I like to ask questions.  I ask myself questions, other people, and often God.  Today I asked, “What is success for me this year Lord?” and I felt Him respond “walking with me.”   

That message rang true in my spirit.  Success for me is
walking with God.  Not doing things for Him, but with Him.  Not striving to know more about Him, but to know Him.  Here’s an excerpt from my friend Joy’s blog that seems to encapsulate how I’m feeling:

“I am not here to make Christians… I am here to live. As I sat on top of a hill the other day and had some time with the Lord, he kept reminding me, THIS is why you are here. To be with Jesus. To adventure with Jesus. To live with Jesus.
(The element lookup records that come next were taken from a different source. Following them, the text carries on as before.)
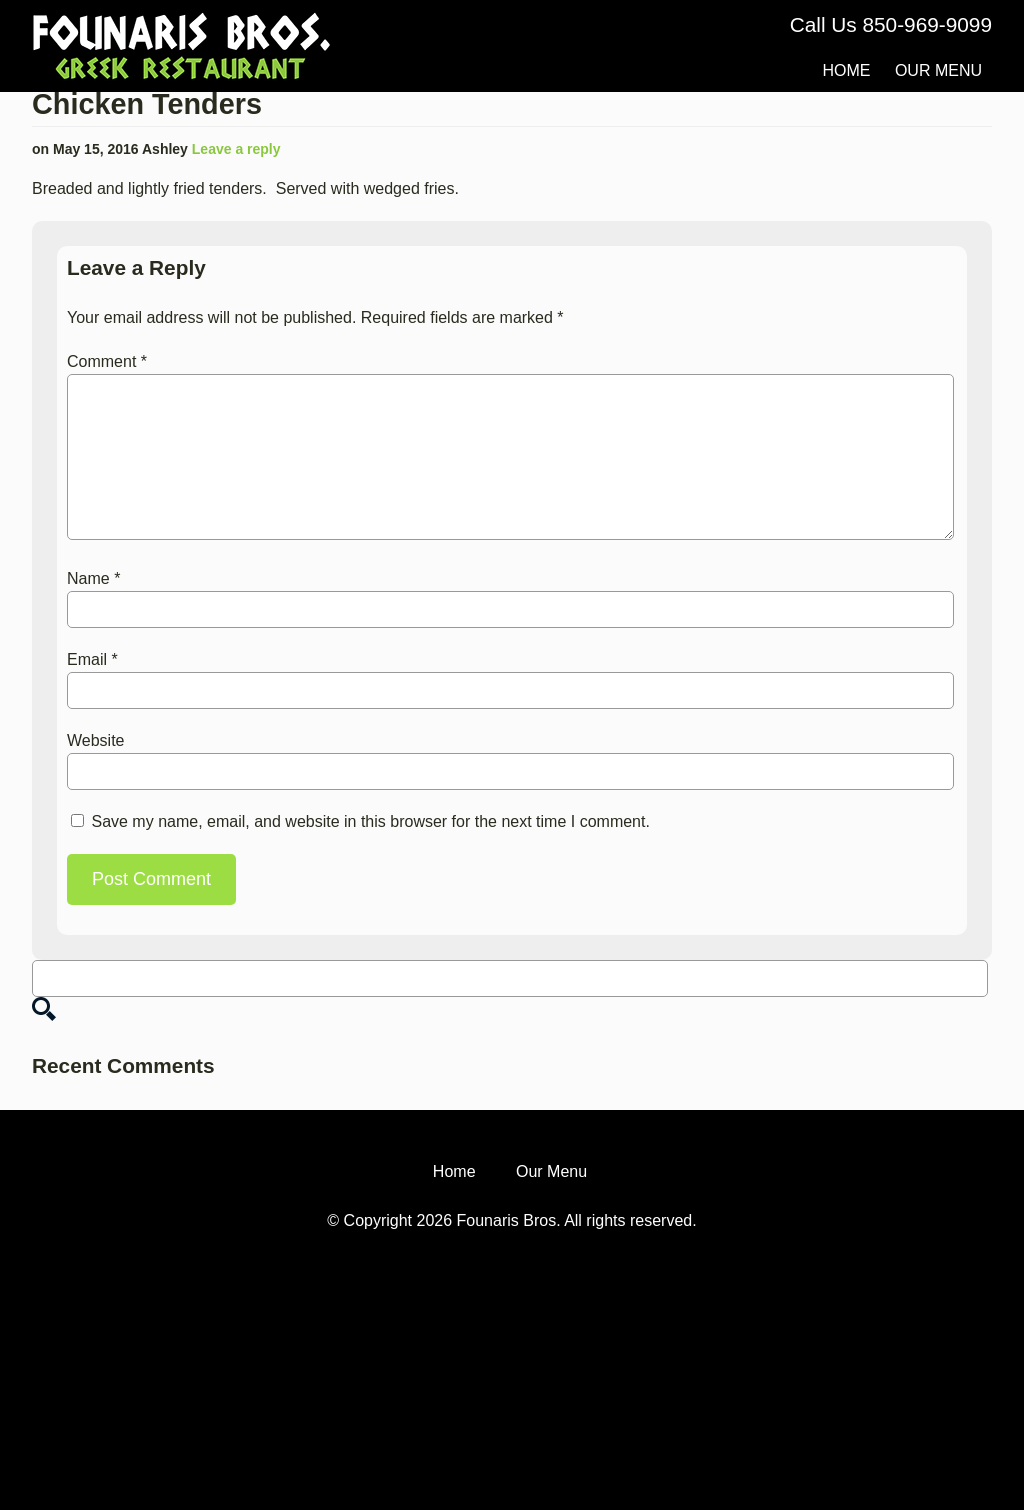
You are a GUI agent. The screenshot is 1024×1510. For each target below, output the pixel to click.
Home (846, 70)
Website (96, 740)
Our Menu (938, 70)
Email (92, 659)
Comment (107, 361)
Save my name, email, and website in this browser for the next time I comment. (370, 821)
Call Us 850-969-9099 (891, 24)
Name (93, 578)
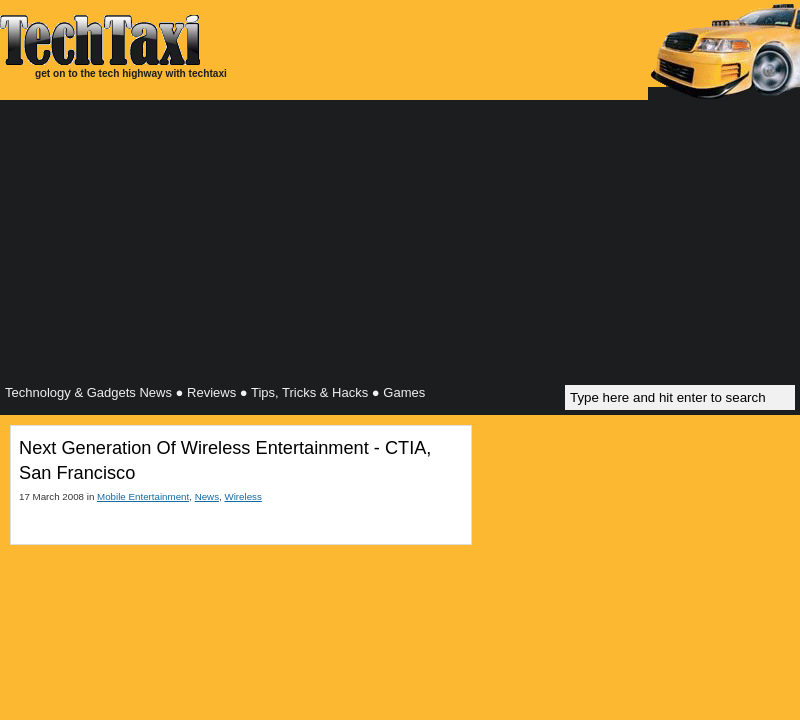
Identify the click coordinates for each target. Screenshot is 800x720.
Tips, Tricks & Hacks (309, 392)
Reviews (211, 392)
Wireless (242, 496)
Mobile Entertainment (143, 496)
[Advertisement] (400, 245)
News (207, 496)
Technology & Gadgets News (88, 392)
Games (404, 392)
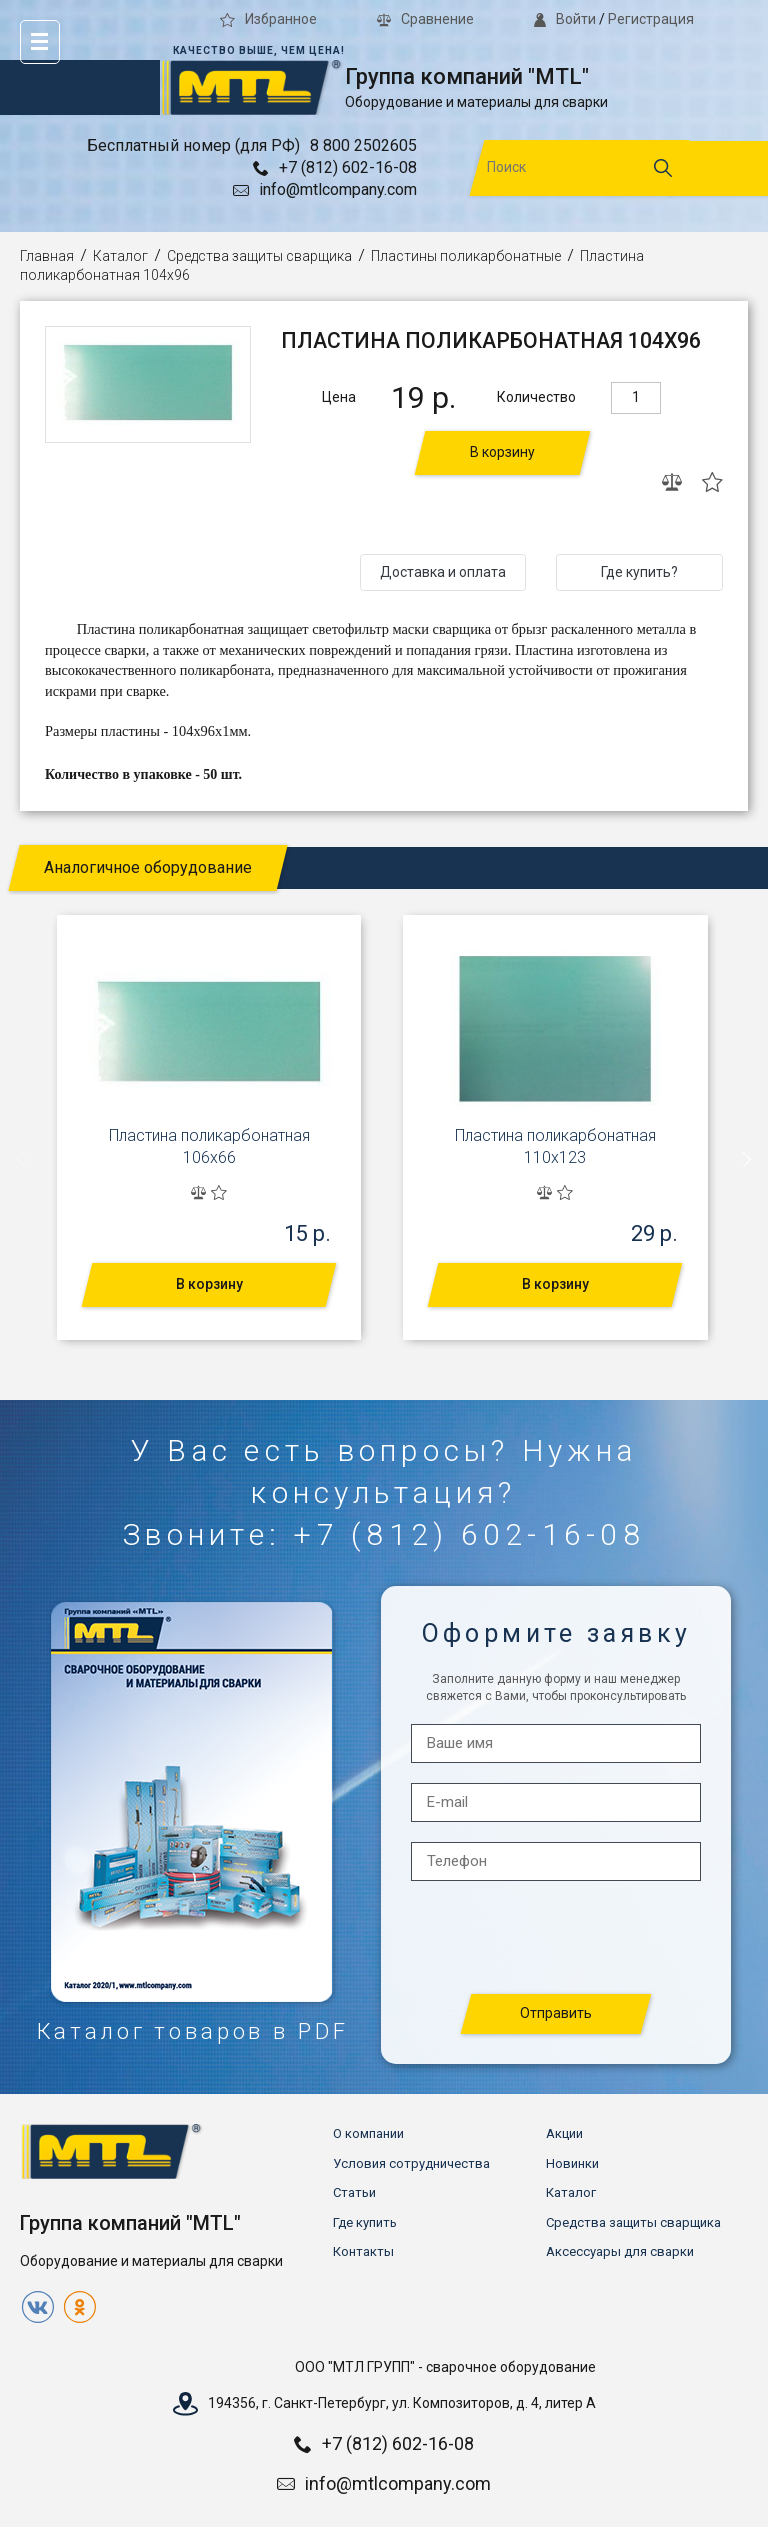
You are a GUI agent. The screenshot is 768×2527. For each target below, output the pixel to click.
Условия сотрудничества (411, 2163)
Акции (564, 2133)
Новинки (572, 2163)
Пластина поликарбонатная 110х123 (555, 1146)
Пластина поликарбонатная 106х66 (209, 1146)
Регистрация (651, 19)
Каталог (120, 256)
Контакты (363, 2251)
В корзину (502, 452)
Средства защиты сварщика (259, 256)
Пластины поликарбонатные (466, 256)
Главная (47, 256)
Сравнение (425, 19)
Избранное (268, 19)
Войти (565, 19)
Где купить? (639, 572)
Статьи (354, 2192)
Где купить (365, 2222)
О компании (368, 2133)
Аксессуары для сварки (620, 2251)
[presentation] (22, 1159)
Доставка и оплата (443, 572)
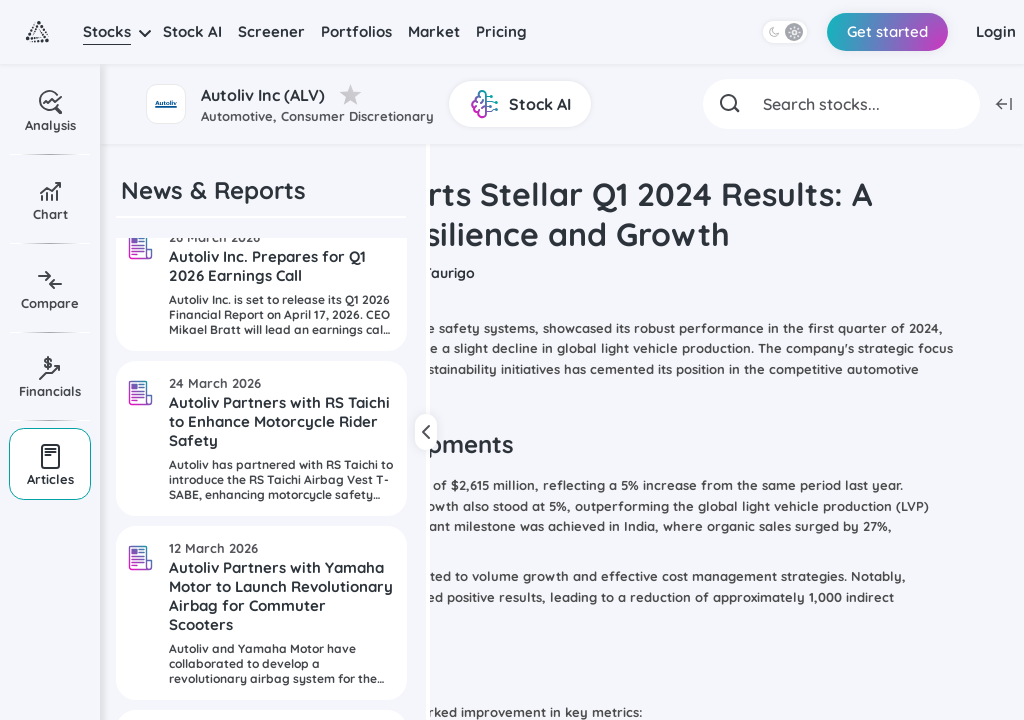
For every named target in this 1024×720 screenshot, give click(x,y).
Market (434, 31)
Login (996, 31)
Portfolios (356, 31)
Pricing (501, 31)
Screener (271, 31)
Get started (887, 31)
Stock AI (192, 31)
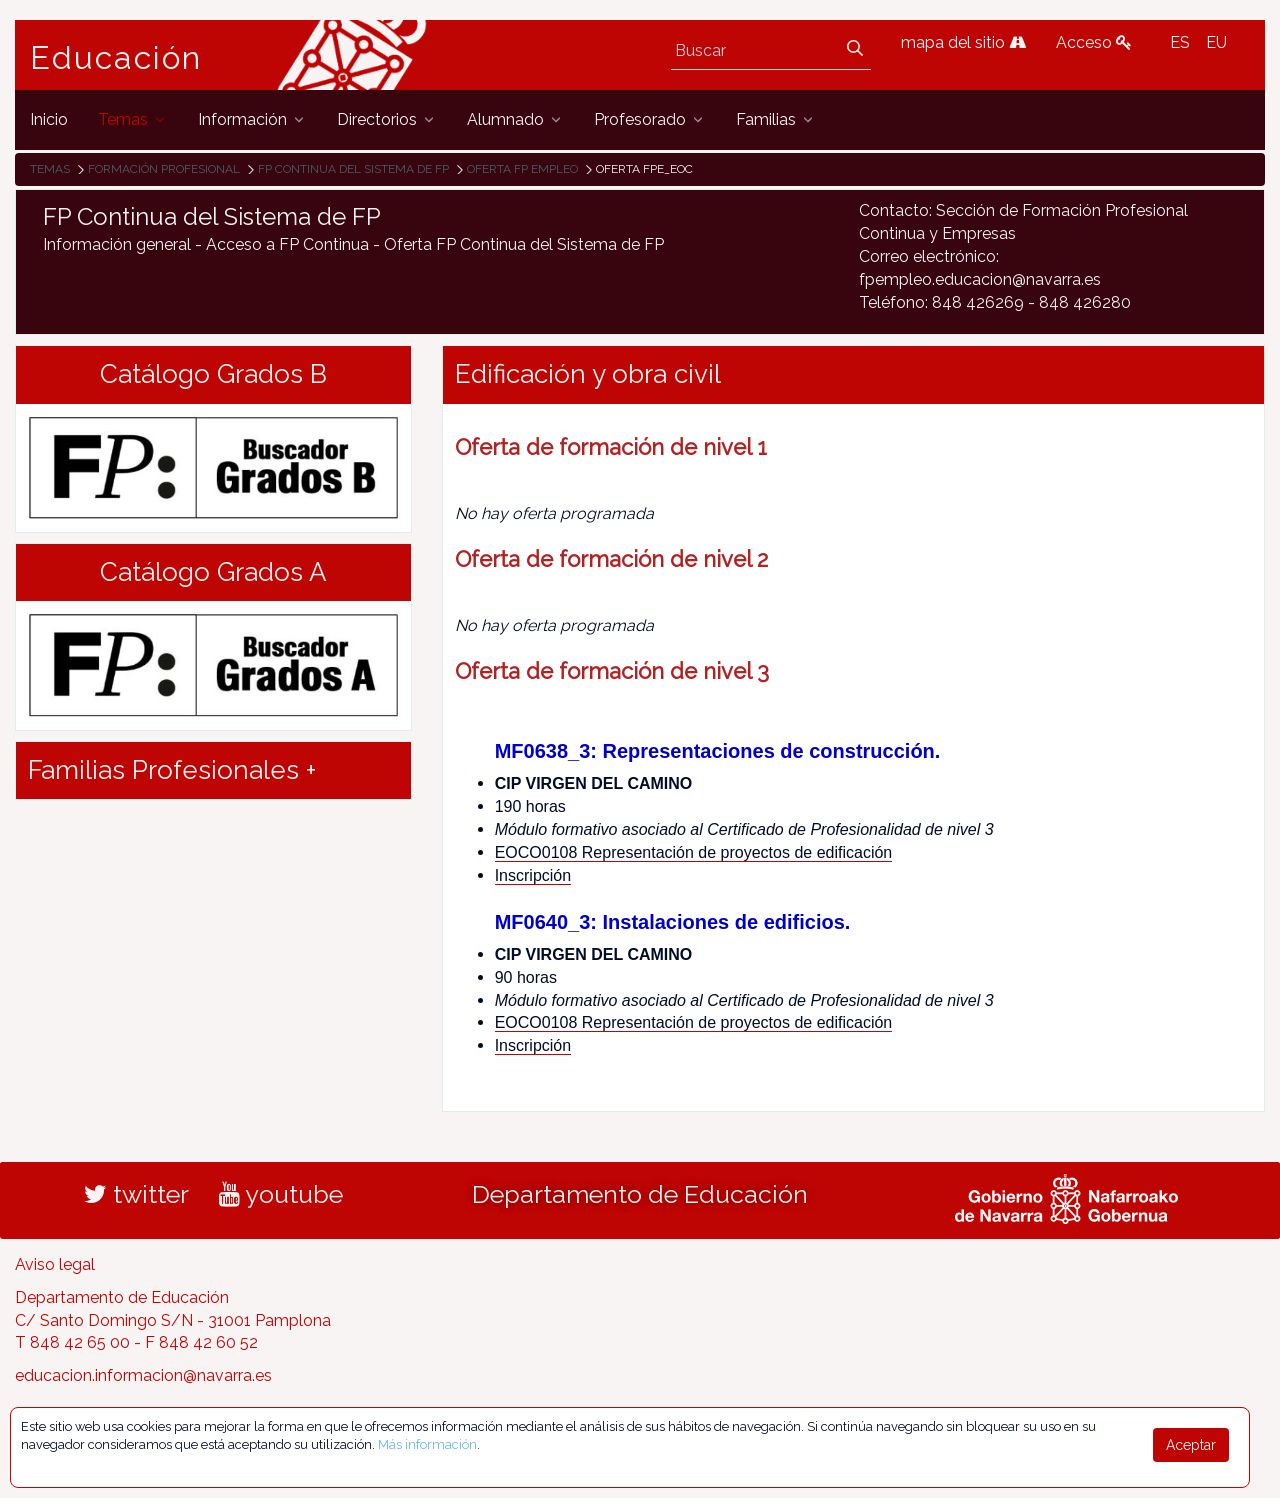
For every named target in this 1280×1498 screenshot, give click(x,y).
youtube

These people, any people, do not need my words (even less my English words, since they speak Espanol, haha), they need to know this Creator God, who has gone to such great pains to display himself and his character in their
world.
My voice is so weak compared to his. The voice of the Lord breaks in pieces the cedars of Lebanon… so I will speak, of course, when I can… but more importantly, I will walk with Juana down to the river and clap for Jose as he learns to jump rope and throw the frisbee with Migel and I will go about my living… hoping never to think myself capable of eclipsing the grandeur of Gods glorious message, alive all around me, available to all mankind.”
This is what I long for, but honestly I struggle with it.  I worry about what others think or that somehow I’ll become lazy and compromise my dreams.  I’m excited though because I know this lesson I’m learning will affect how I live the rest of my life.  Yay!